Hundreds of supporters converged at Camp Kigali Stadium and chanted some of the party’s favourite songs citing its track record of improving the economic situation, freedom, and dignity of Rwandans.
“RPF is strong. We are here to show that strength and our confidence that we will win,” said the master of ceremonies for the day.
Supporters praised the party for extending vital services to the people.
Then it was the turn of some of RPF’s parliamentary candidates to introduce themselves to the audience and lay out their manifesto.
Agenda with many solutions
Most of their pledges touted the party’s promises about continuing to develop the country’s economy through good governance, an effective justice system, affordable education, modern agriculture, accessible healthcare, industrialisation, and infrastructure development, among others.
Candidate Edouard Bamporiki, an outspoken poet and filmmaker who is more known for his reconciliation campaign based on open dialogue, RPF’s manifesto would deliver a bright future for the country.
“If there is anyone who has ever wanted to achieve their dreams and could not do so, vote for RPF,” Bamporiki said.

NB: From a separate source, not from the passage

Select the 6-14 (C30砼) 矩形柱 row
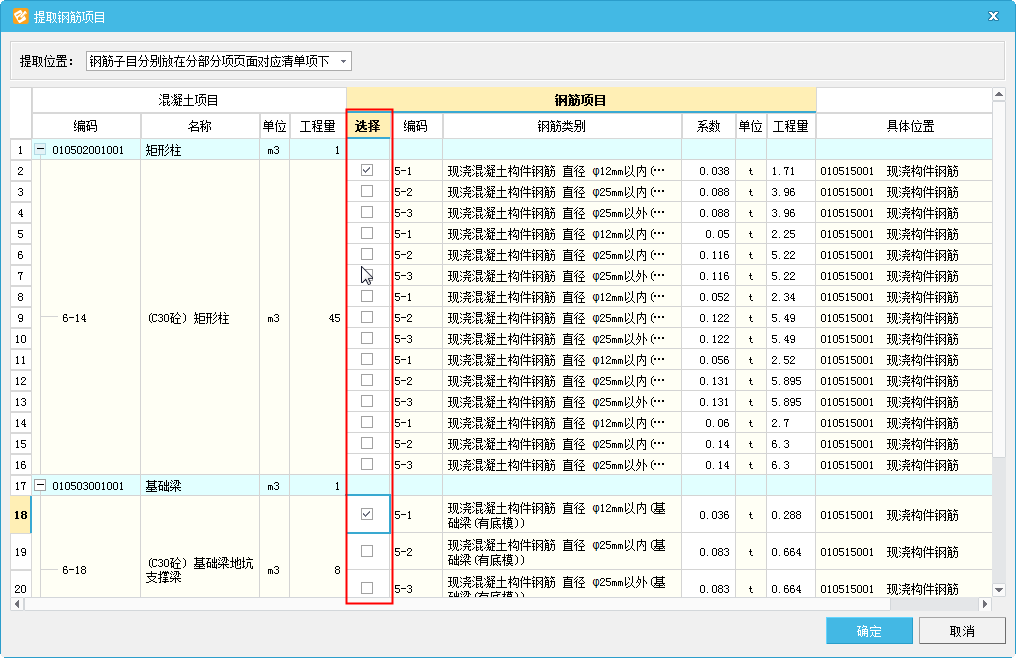pos(189,318)
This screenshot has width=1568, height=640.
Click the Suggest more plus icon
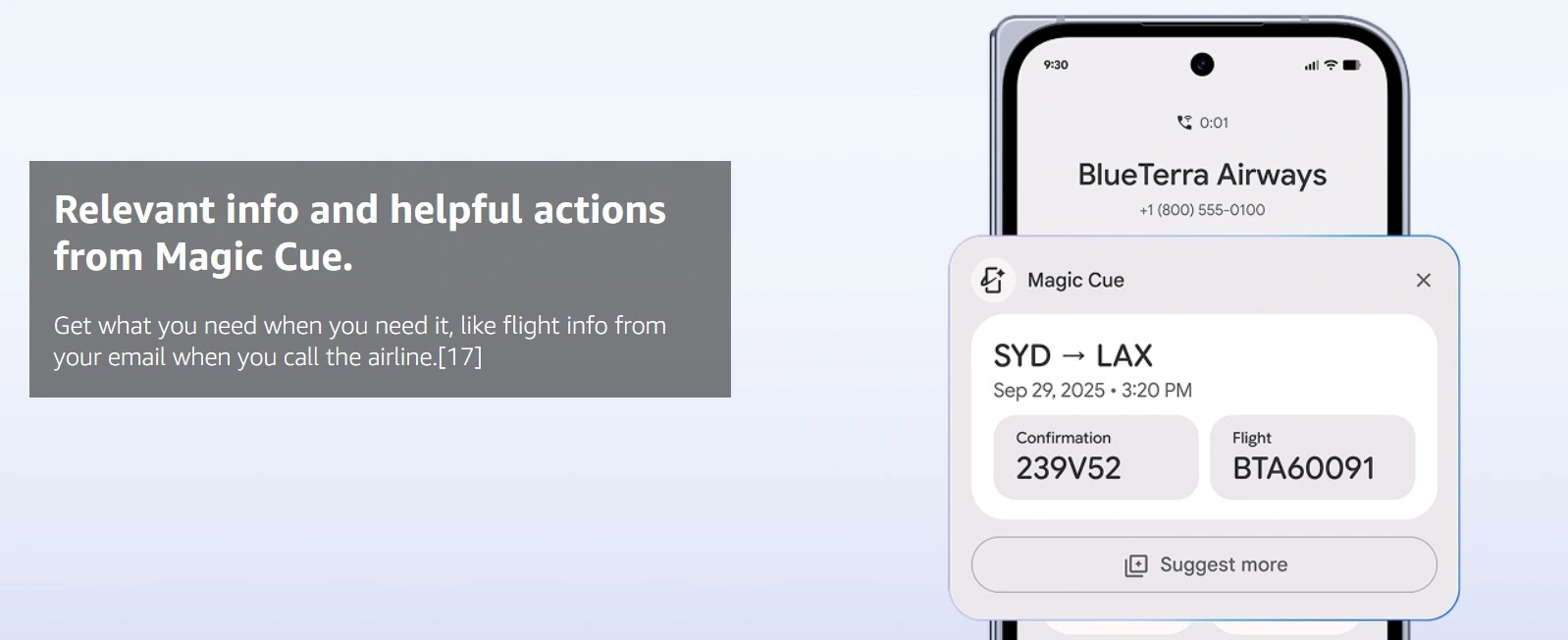(1135, 565)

In the last Parliament, the RPF coalition had 42 seats out of the 53 openly contested seats.
The party’s coalition partners include the Ideal Democratic Party (PDI), Parti Socialiste Rwandais (PSR), Parti du Progrès et la Concorde (PPC) and Centrist Democratic Party (PDC).
PDI’s Carine Umwari who is No. 53 on the list of hopefuls appealed to voters to choose RPF in order to keep the country on the right track.

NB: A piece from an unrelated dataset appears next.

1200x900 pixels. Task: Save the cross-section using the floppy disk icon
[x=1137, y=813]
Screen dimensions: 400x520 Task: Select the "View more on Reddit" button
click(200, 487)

“Vote for RPF so it can keep developing us (Rwandans),” she said.
Some of the voters living in Nyarugenge District suggested that the candidates should consider making education entirely free for the poor and reduce property taxes for some of the poor landlords in the city.
Maruwani Harerimana pleaded with RPF to convince the city to reduce property taxes.
“Land issues are paramount. Why would government impose a property tax that we didn’t agree on?” he wondered. “We should have our rights on our property respected.”
Elections for the 53 openly contested parliamentary seats are scheduled for September 16, while those for representatives of the youth (two seats) and the disabled (one) will be held on September 17, and women (24) on September 18.